Another patient followed up who I initially had seen on our NSPC mobile van at her worksite. She was 52 years-old and complained of chronic intractable left greater than right arm pain and tingling. She had had a prior anterior cervical discectomy and fusion with plate at C6-7 by another surgeon.

On the initial visit she was completely neurologically intact. We recommended physical therapy and ordered cervical x-rays and MRI (Fig 1).  It appeared on her x-rays that she had a stable C6-7 fusion segment, but she also had a very collapsed C5-6-disc space. In front of that C5-6 disc space there is an obvious anterior osteophyte bridging the space, in essence autofusing that segment. Right above that at the C4-5 space there was an anterior bridging osteophyte as well with some C4 anterior angulation and listhesis with respect to C5, although the bridging bone did not completely bridge across to C5. Since C6-C7 and C5-6 were essentially non functional, there was biomechanical stress on the next segment, C4-5, which resulted in premature degeneration and instability. This also on MRI caused more stress on the C4-5 disc segment and secondary protrusion with anterior cord distortion. Given this was only a static picture of her spine, imagine how her cord is affected on flexion and extension movements.

When she followed up this week she was noted to now have weakness in her left finger extensor muscles.

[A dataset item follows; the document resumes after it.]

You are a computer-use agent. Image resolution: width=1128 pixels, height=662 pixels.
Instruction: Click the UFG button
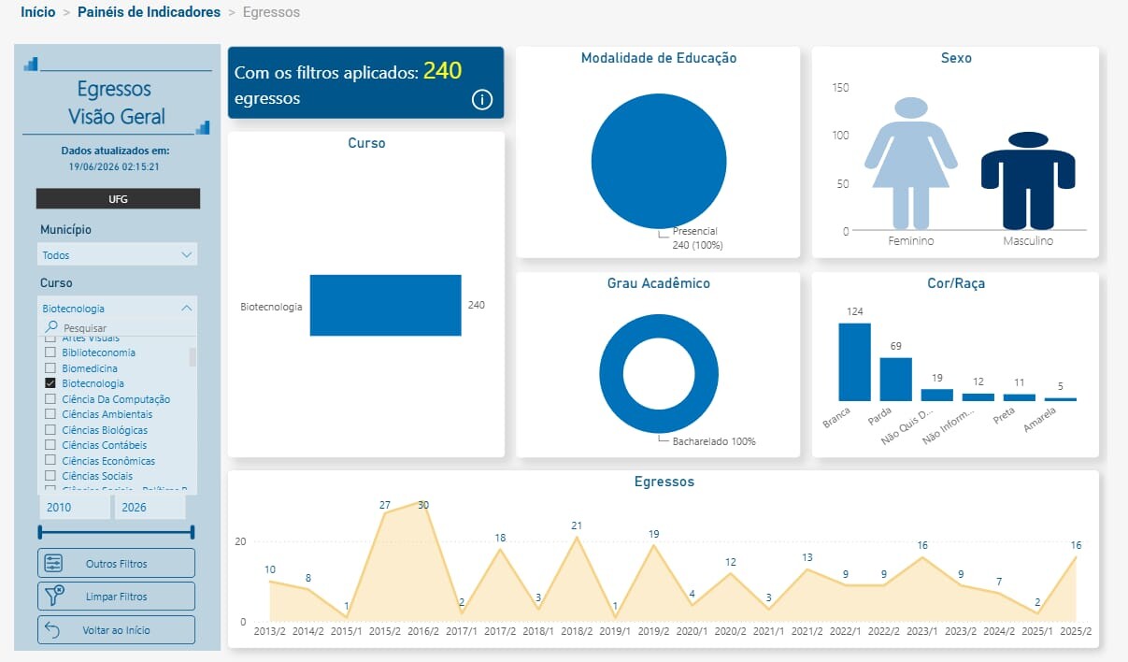[x=118, y=198]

She still suffered with neck, left shoulder, and arm pain and numbness despite the course of physical therapy.  This illustrates why it is so important to follow these patients closely as she had a subtle change in her exam which reflected the findings on the MRI.  We discussed the findings with the patient.  We discussed various options, including pain management with an epidural and possibly surgery. If she had surgery to decompress the spinal cord by performing an anterior cervical discectomy and fusion at C4-5, we would need to include C5-6. In this case you would change the biomechanics because C5-6 is autofused. If it was not, then that is an issue particularly if the level in between is normal and floating between two fused segments. If that was the case and you fused the C4-5 segment then the C5-6 segment would be under a great deal of stress and possibly herniate. This is a tough situation because you don’t want to remove a normal disc. This is a controversial topic in spine surgery. The patient elected to try injections by pain management. She will be followed up in 6-8 weeks.